- **Given exercise A**: In the issue thread about master/node clock skew, how can the node learn the master's clock skew?
- **Given exercise B**: Pick up the master/node clock skew thread after its final sentence and write the next part.

- **Text passage**:
___
Master/node clock skew will affect deployment's pod availability check #29229

janetkuo · 2016-07-19T21:17:47Z

When a deployment controller checks if a pod is available, it compares master's time (time.Now()) against node's time (pod.Status.Conditions[].LastTransitionTime + deployment.spec.minReadySeconds). If the master's and the node's clocks are off by more than seconds, the pod availability check wouldn't work as expected.

@kubernetes/deployment

The text was updated successfully, but these errors were encountered:

adohe-zz · 2016-07-20T00:21:27Z

Real clocks or physical time are not perfectly accurate even time synchronization is on. Some kind of virtual time could be better.

0xmichalis · 2016-07-20T08:15:11Z

cc @smarterclayton

smarterclayton · 2016-07-20T18:03:15Z

The node should have access to the clock skew of the master via the date header returned on responses. It's likely that in the future we'd want a story to deal with node/master clock skew consistently. We have ve said you must run your cluster with low time skew.

I think in the short term the deployment controller should create a virtual clock (like the node controller and namespace controller do) for dealing with timestamps. The deployment controller can at least bracket between creation time and pod accepted by kubelet time and start the clock when it observes the pod. I think we want to remove any time.Now() comparisons and replace them with observed clock skew from the master's reference frame.
___
- **Raw data**:
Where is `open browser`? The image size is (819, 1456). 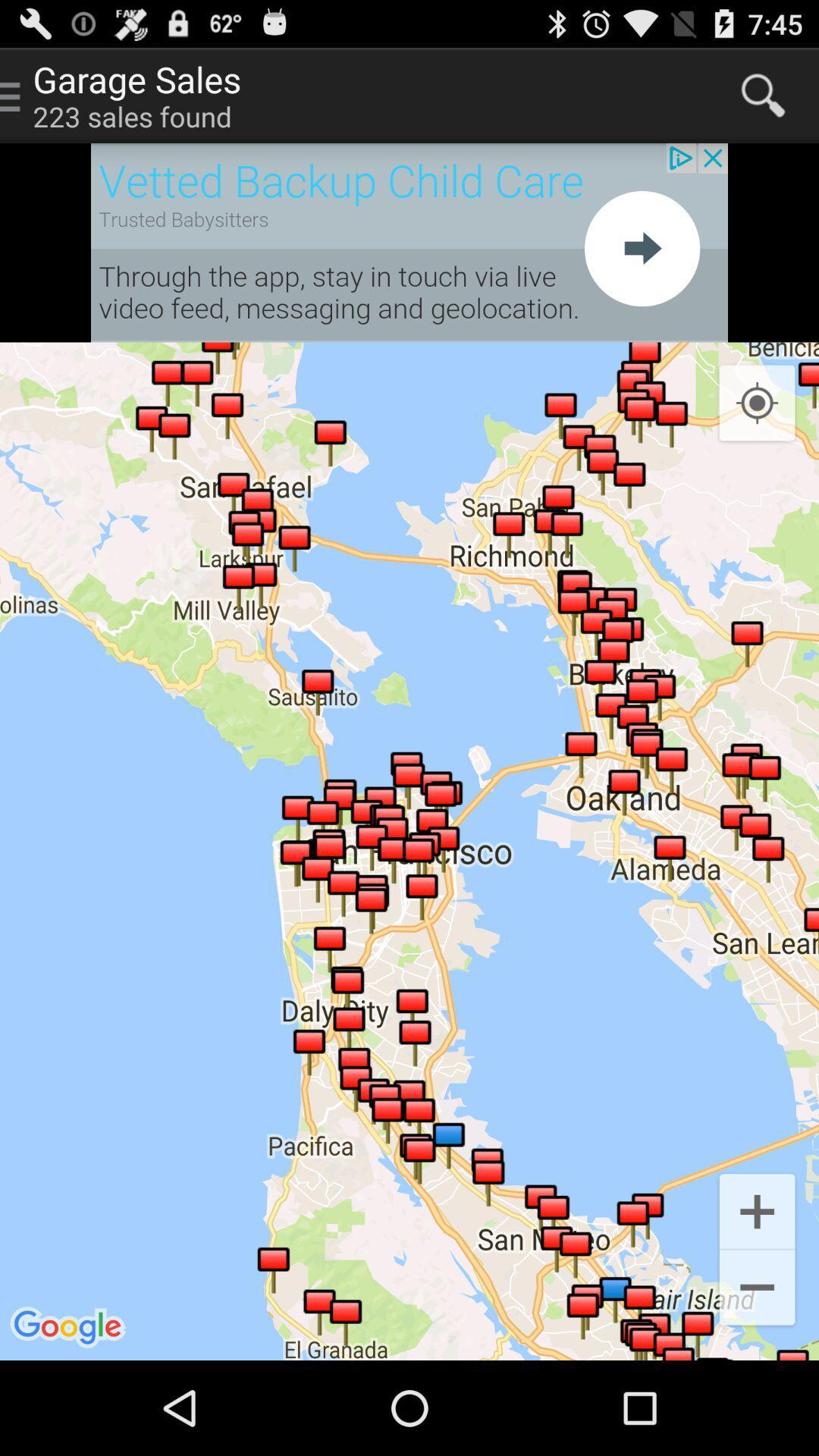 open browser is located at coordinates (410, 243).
___
- **Expected answer A**: Through the date header returned on responses.

- **Expected answer B**:
dchen1107 · 2016-07-28T18:35:55Z

xref: #6159

0xmichalis · 2016-09-20T11:15:15Z

An alternative to virtual clocks is minReadySeconds on the pod level (@bgrant0607 has already asked for it).

bgrant0607 · 2016-09-28T02:59:12Z

Note that the node controller already had to deal with this. IIRC, it didn't actually use the timestamps in the condition, but started its own timers when observing transitions.

smarterclayton · 2016-09-28T16:50:32Z

The kubelet, namespace, and node controller also do that for graceful
deletion - starting timers when they observe the state change, but not
treating the timestamp in the object as meaningful.

On Tue, Sep 27, 2016 at 10:59 PM, Brian Grant notifications@github.com
wrote:

Note that the node controller already had to deal with this. IIRC, it
didn't actually use the timestamps in the condition, but started its own
timers when observing transitions.

—
You are receiving this because you were mentioned.
Reply to this email directly, view it on GitHub
#29229 (comment),
or mute the thread
https://github.com/notifications/unsubscribe-auth/ABG_p5OkpUvUjF8yI8xXKlTj8KpvprNbks5qudgOgaJpZM4JQLjm
.

0xmichalis · 2016-11-03T17:07:30Z

We need a virtual clock in the deployment controller also for deployment conditions. See #35691 (comment) for more context.

erictune · 2016-11-03T17:53:14Z

I like the option of a private timer in the deployment controller.

We think we have seen this in the wild. Too late to fix in 1.5. Targeting 1.6.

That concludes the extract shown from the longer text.